Ohio House OKs bill banning abortions after 1st heartbeat

COLUMBUS, Ohio (AP) — A bill that would ban most abortions after the first detectable fetal heartbeat again cleared the state House on Wednesday following a startlingly emotional floor debate in which a veteran female lawmaker revealed she’d been raped and had an abortion and a male legislator shed tears as he recounted praying his stillborn child would take a breath.

Advocates now have the rest of the two-year session to lobby the bill’s opponents in the Senate.

The Republican-controlled House approved the bill 55-40 in its third vote on it in as many sessions. The legislation met its demise in the Senate two sessions ago and last session made it as far as the House floor and was voted down.

Proponents on Wednesday defended the bill as life-protecting, while opponents called it unconstitutional and heavy-handed.

Sponsoring Rep. Christina Hagan, a Uniontown Republican, set the tone for the debate by revealing in her opening remarks that her heartbeat had stopped repeatedly while she was being delivered and her mother might have given up hope but didn’t.

“This bill is very much about loving women and loving children and providing that expansion of rights to the unborn,” she said.

Rep. Stephanie Howse, a Cleveland Democrat, also had to compose herself while speaking as she urged colleagues to “love thy neighbor,” including women she said make decisions to have abortions “in love.”

For Rep.
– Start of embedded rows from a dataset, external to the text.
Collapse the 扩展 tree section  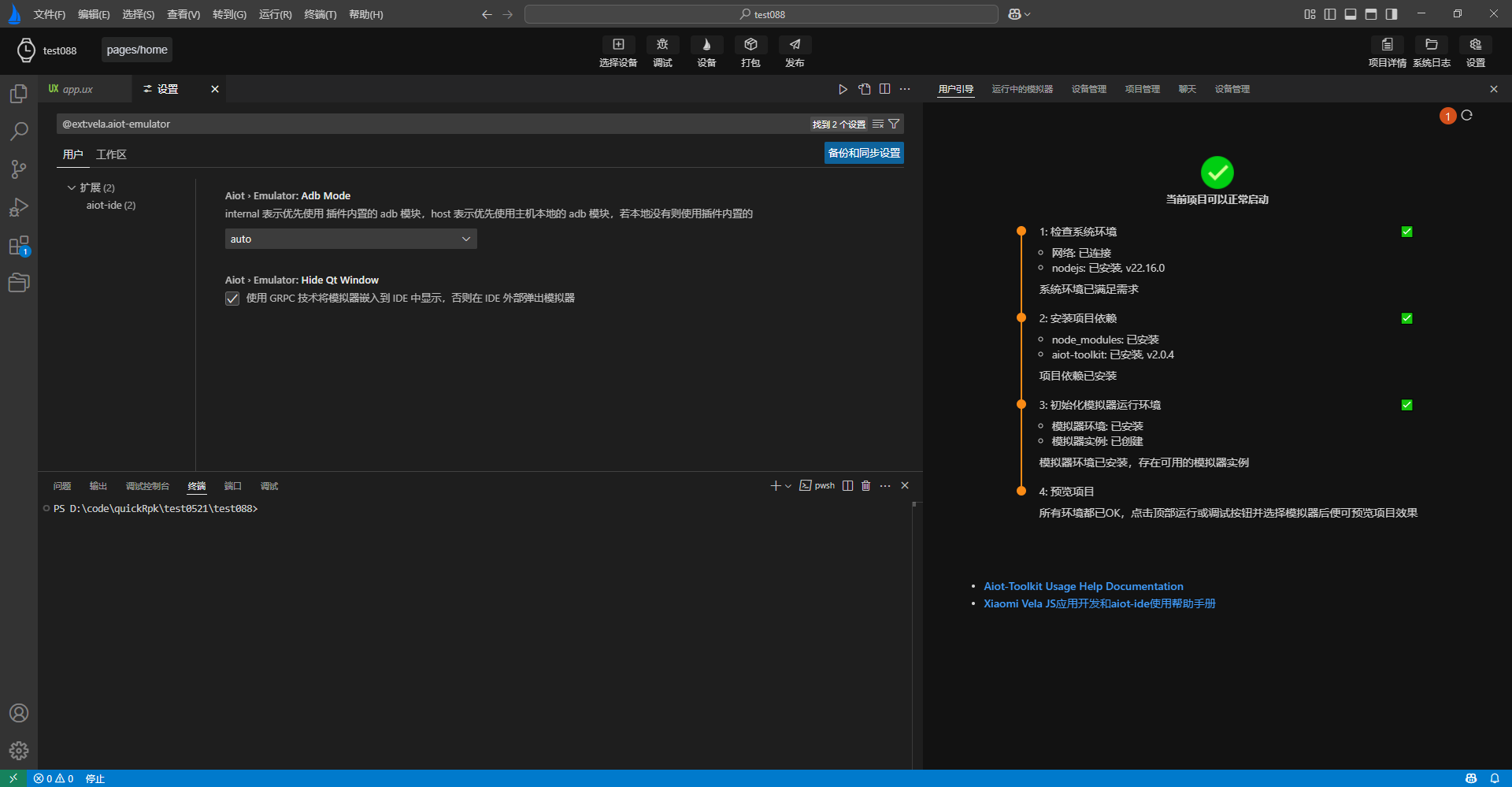(x=72, y=187)
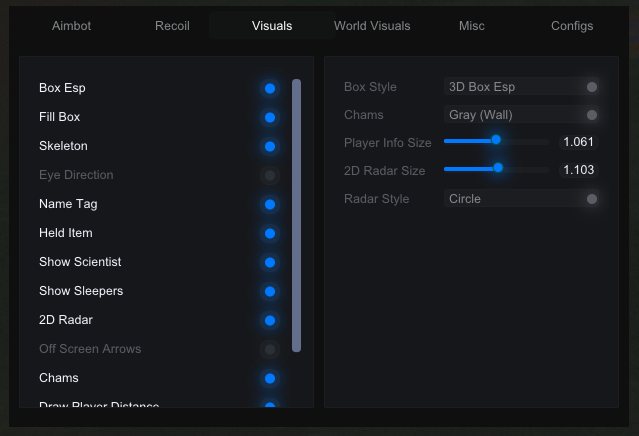Enable the Off Screen Arrows toggle
The width and height of the screenshot is (639, 436).
tap(269, 349)
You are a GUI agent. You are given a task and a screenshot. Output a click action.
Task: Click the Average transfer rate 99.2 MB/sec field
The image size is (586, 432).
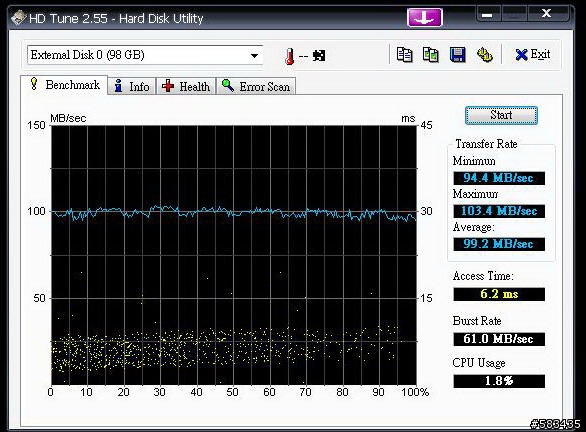pos(499,244)
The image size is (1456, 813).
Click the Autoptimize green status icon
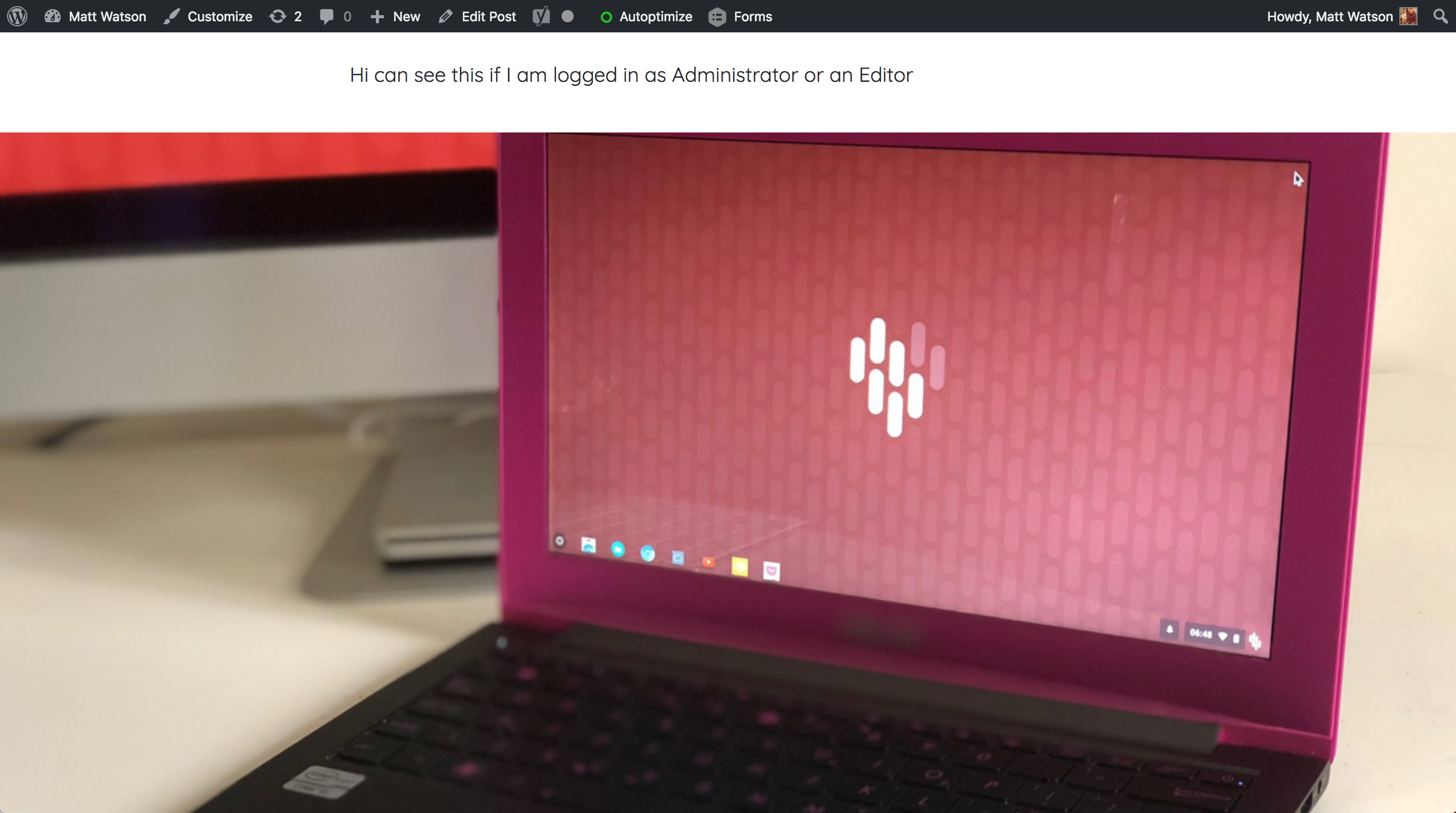(x=605, y=16)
Teresa Fedor, a Toledo Democrat, the debate was progressing with one important voice missing: that of the rape victim.

Fedor, a champion of legislation against human trafficking, jotted down words such as “judge,” ”God!” ”shame” and “political ambition” from Wednesday’s debate and, when enough of them filled her paper, stood to speak.

“I heard all these stories that just fit your scenario, and I respect that, but you don’t respect my reason — my rape, my abortion,” she said. “And I guarantee you there are other women who should stand up with me and be courageous enough to speak that voice.”
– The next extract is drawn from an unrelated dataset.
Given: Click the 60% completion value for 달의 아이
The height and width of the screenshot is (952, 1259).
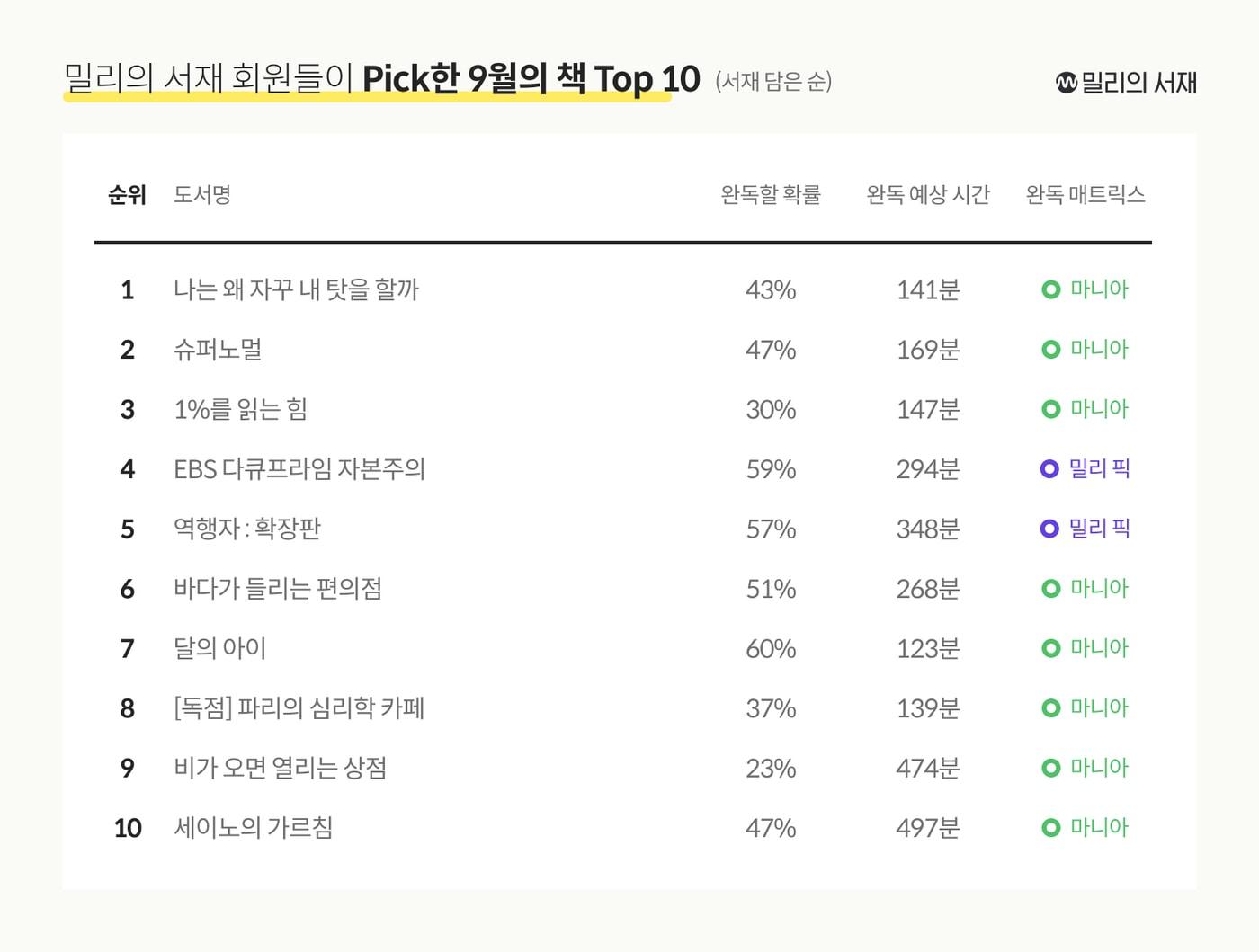Looking at the screenshot, I should pyautogui.click(x=771, y=648).
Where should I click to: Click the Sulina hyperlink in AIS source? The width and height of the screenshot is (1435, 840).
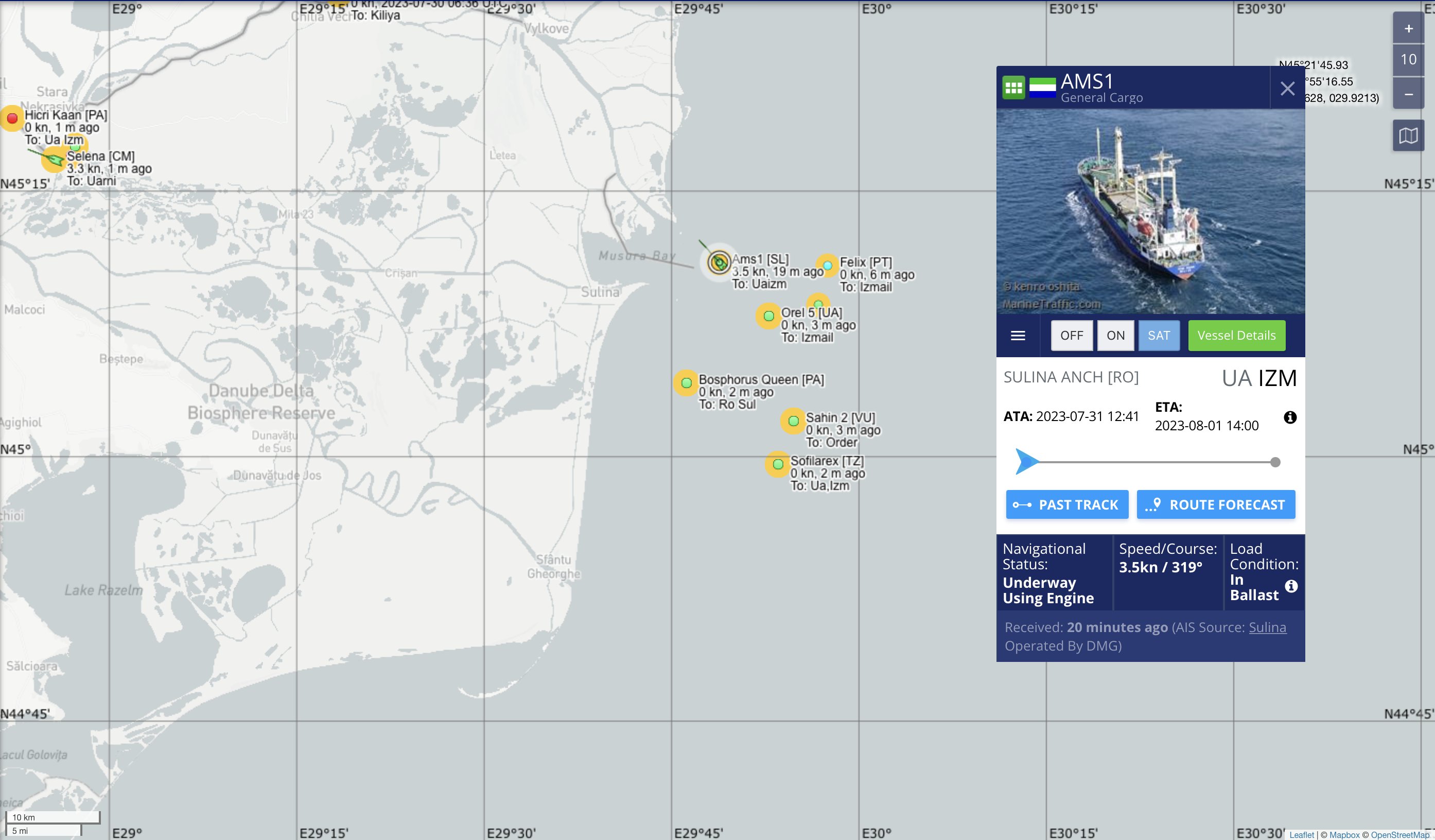1266,627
She called the bill “fundamentally inhuman.”

After the vote, Fedor told several reporters she was “very young” when she was raped and had told “probably two people.”

“I’m in this political arena, you know, and you have to make a decision: How far are you willing to go to really represent?” she said. “And then, with something like this (bill), it just was time.”
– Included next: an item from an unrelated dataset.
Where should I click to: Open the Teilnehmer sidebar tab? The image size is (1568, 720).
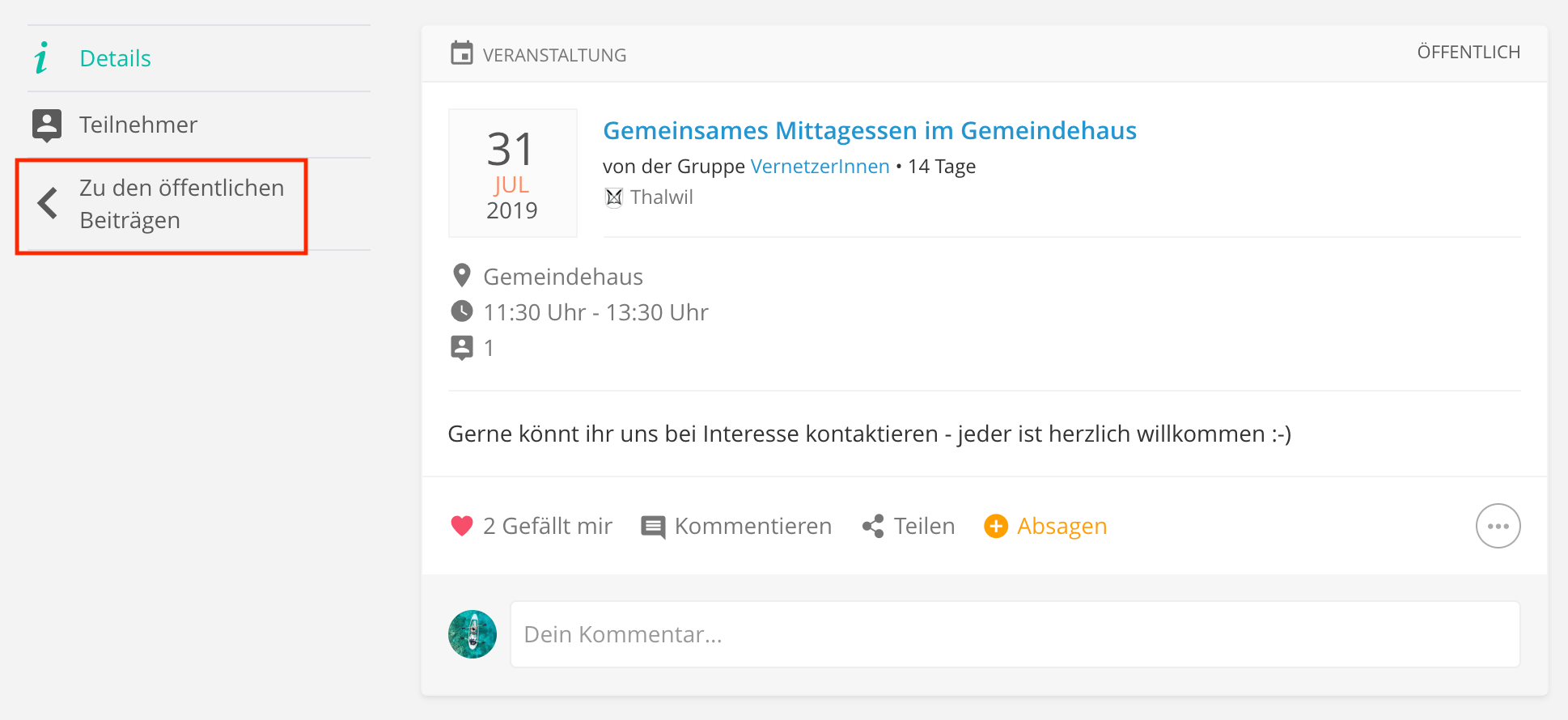pyautogui.click(x=138, y=125)
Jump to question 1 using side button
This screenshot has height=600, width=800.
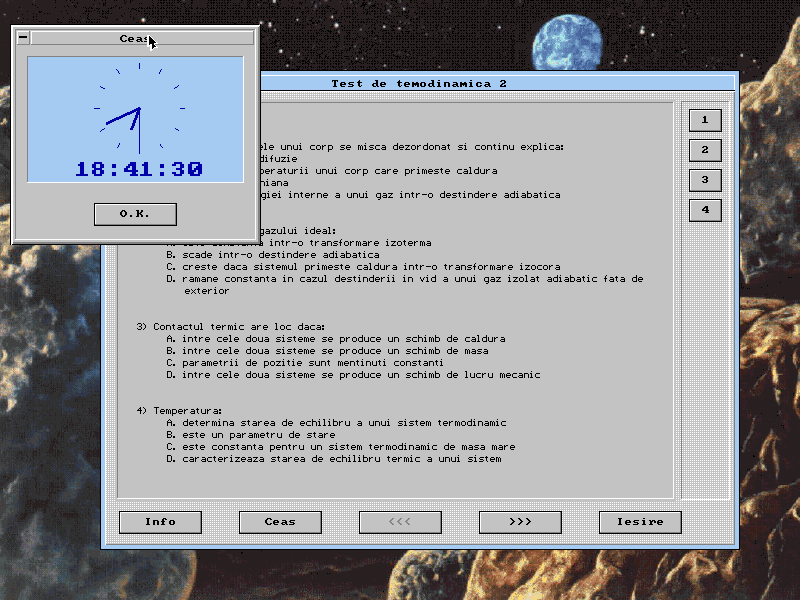(x=705, y=120)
The Associated Press generally doesn’t identify people who say they’re victims of sexual assaults unless they come forward publicly, as Fedor has done.

Several major anti-abortion groups, including Ohio Right to Life, have failed to support passage of the heartbeat bill, fearing it would prompt a losing challenge to the U.S. Supreme Court’s Roe v. Wade decision that would serve only to expand abortion rights.

Senate President Keith Faber, a Celina Republican, said he shared those concerns but intends to review the latest version of the bill and hold hearings.

“I’m still waiting for that legal scholar to come forward and say, ‘The heartbeat bill is constitutional,'” he said.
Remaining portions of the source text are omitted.